Hicieron el amor despacio, a conciencia, dejando cualquier duda o pregunta para otro momento.

Veintinueve

Jesse se estremeció con el aire frío de la mañana en la montaña y se arrastró por la roca desnuda hasta Cal, que no se había movido mucho en las tres últimas horas. Habían acampado entre unas rocas de granito bastante apartadas de los caminos principales de las colinas que había encima de la casa del lago de Bernadette Peacham. No tenían tienda ni sacos de dormir, sólo un par de mantas de emergencia que podían ocupar tan poco como una baraja de cartas.

– Buenos días, Cal.

Jesse le quitó la mordaza, aunque Cal no mostró ninguna gratitud por ello. Tosió y escupió.

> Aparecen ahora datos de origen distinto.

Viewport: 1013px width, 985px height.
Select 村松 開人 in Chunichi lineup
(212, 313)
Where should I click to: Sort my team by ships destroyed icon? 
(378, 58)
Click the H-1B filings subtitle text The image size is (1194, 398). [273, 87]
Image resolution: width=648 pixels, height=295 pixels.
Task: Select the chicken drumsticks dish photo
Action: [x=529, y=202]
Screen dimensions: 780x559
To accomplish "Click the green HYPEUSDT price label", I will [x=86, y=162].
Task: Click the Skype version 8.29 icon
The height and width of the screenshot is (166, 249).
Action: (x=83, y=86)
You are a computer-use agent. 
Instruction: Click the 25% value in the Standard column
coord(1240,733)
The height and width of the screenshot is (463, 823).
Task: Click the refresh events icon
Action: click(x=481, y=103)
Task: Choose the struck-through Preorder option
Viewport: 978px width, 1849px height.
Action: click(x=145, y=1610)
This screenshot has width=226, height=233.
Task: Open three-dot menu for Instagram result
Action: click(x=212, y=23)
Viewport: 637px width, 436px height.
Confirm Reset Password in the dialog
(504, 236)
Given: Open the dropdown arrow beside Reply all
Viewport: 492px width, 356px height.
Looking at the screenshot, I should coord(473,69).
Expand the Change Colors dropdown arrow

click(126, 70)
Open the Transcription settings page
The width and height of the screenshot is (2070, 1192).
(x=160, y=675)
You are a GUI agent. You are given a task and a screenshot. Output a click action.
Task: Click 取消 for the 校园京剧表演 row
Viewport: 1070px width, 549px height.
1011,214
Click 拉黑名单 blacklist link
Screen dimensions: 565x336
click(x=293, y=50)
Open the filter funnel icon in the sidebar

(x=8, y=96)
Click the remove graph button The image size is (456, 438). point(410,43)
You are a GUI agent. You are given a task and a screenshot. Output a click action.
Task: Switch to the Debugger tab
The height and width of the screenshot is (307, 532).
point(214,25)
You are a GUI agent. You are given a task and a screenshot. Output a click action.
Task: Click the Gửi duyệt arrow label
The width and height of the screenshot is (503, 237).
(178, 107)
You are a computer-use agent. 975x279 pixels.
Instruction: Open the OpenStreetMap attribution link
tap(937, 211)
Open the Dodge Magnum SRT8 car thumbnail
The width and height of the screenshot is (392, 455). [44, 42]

– Eres un sádico. Podía haber muerto.

– ¿Muerto de qué?

– De sed. O ahogado con mi propia saliva. Apenas podía respirar -tosió un poco más-. Bastardo.

– Si hubieras corrido peligro de morir, te habría despertado -Jesse cortó con calma las sogas que ataban las manos y pies de su cautivo-. Date un par de minutos para que vuelva la circulación.

Él mismo había dormido tres horas como máximo. Había capturado a Cal el día anterior después de su conversación con Mackenzie Stewart y lo había llevado al aeropuerto, metido en un avión y considerado la posibilidad de arrojarlo al Atlántico para que la gente se preguntara durante años qué había sido de Calvin Benton, el ex marido de la jueza Peacham.